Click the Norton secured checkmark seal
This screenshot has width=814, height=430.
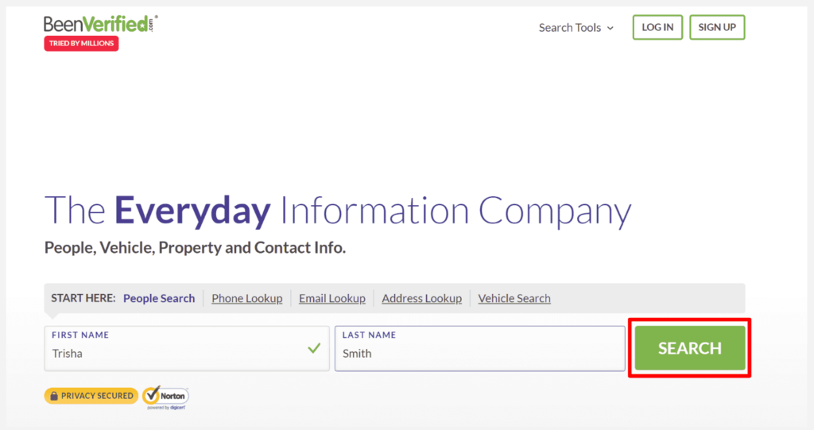point(165,397)
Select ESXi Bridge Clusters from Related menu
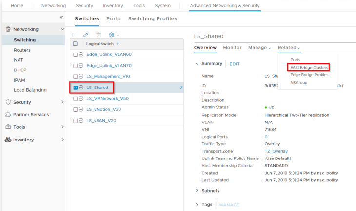Viewport: 356px width, 211px height. click(309, 67)
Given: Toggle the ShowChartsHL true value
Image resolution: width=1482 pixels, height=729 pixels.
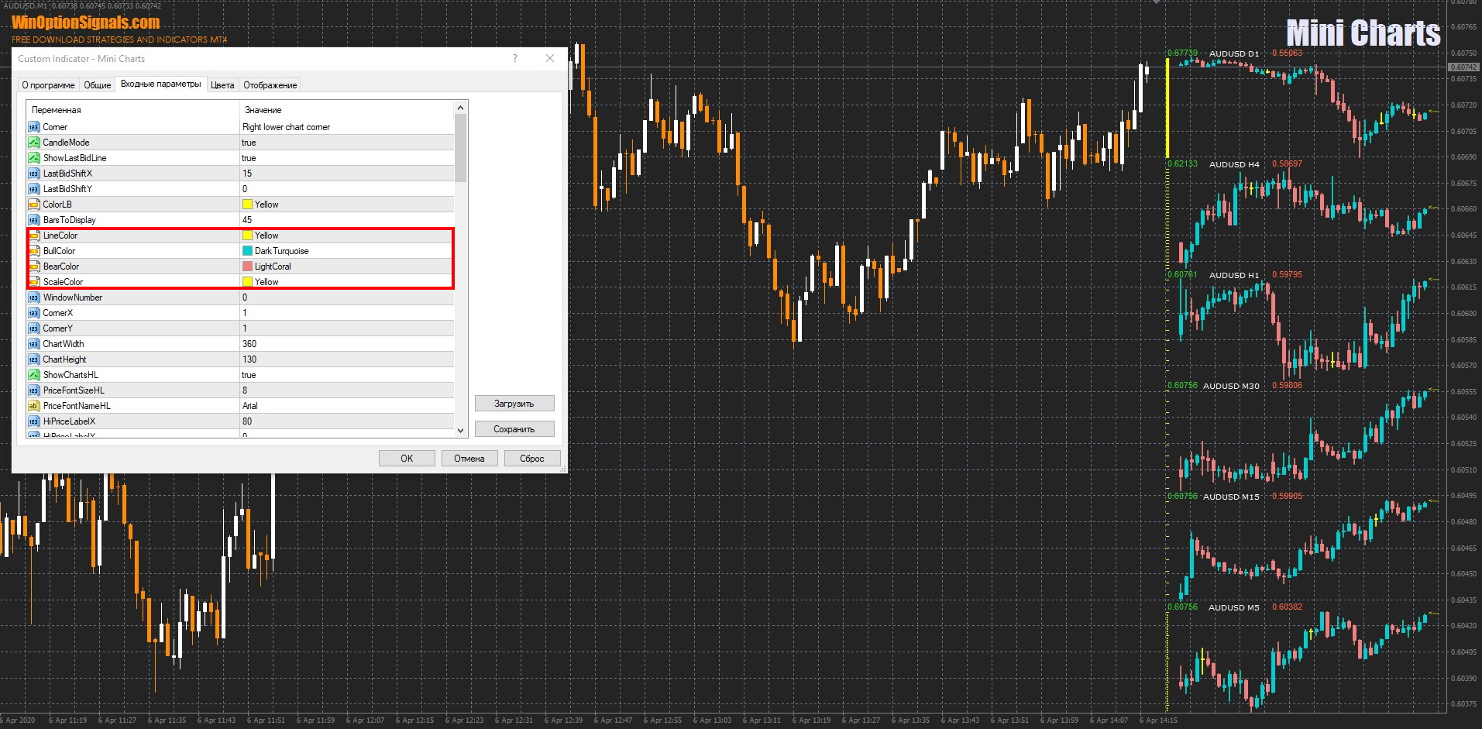Looking at the screenshot, I should [x=249, y=375].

* **INSTRUCTIONS TO FOLLOW**
Could you return, word for word, every line from the line with "Given: Toggle the ShowChartsHL true value" through the last line of the listing above, both ends included, without any pictures?

* **EXPECTED ANSWER**
Given: Toggle the ShowChartsHL true value
Image resolution: width=1482 pixels, height=729 pixels.
Looking at the screenshot, I should [x=249, y=375].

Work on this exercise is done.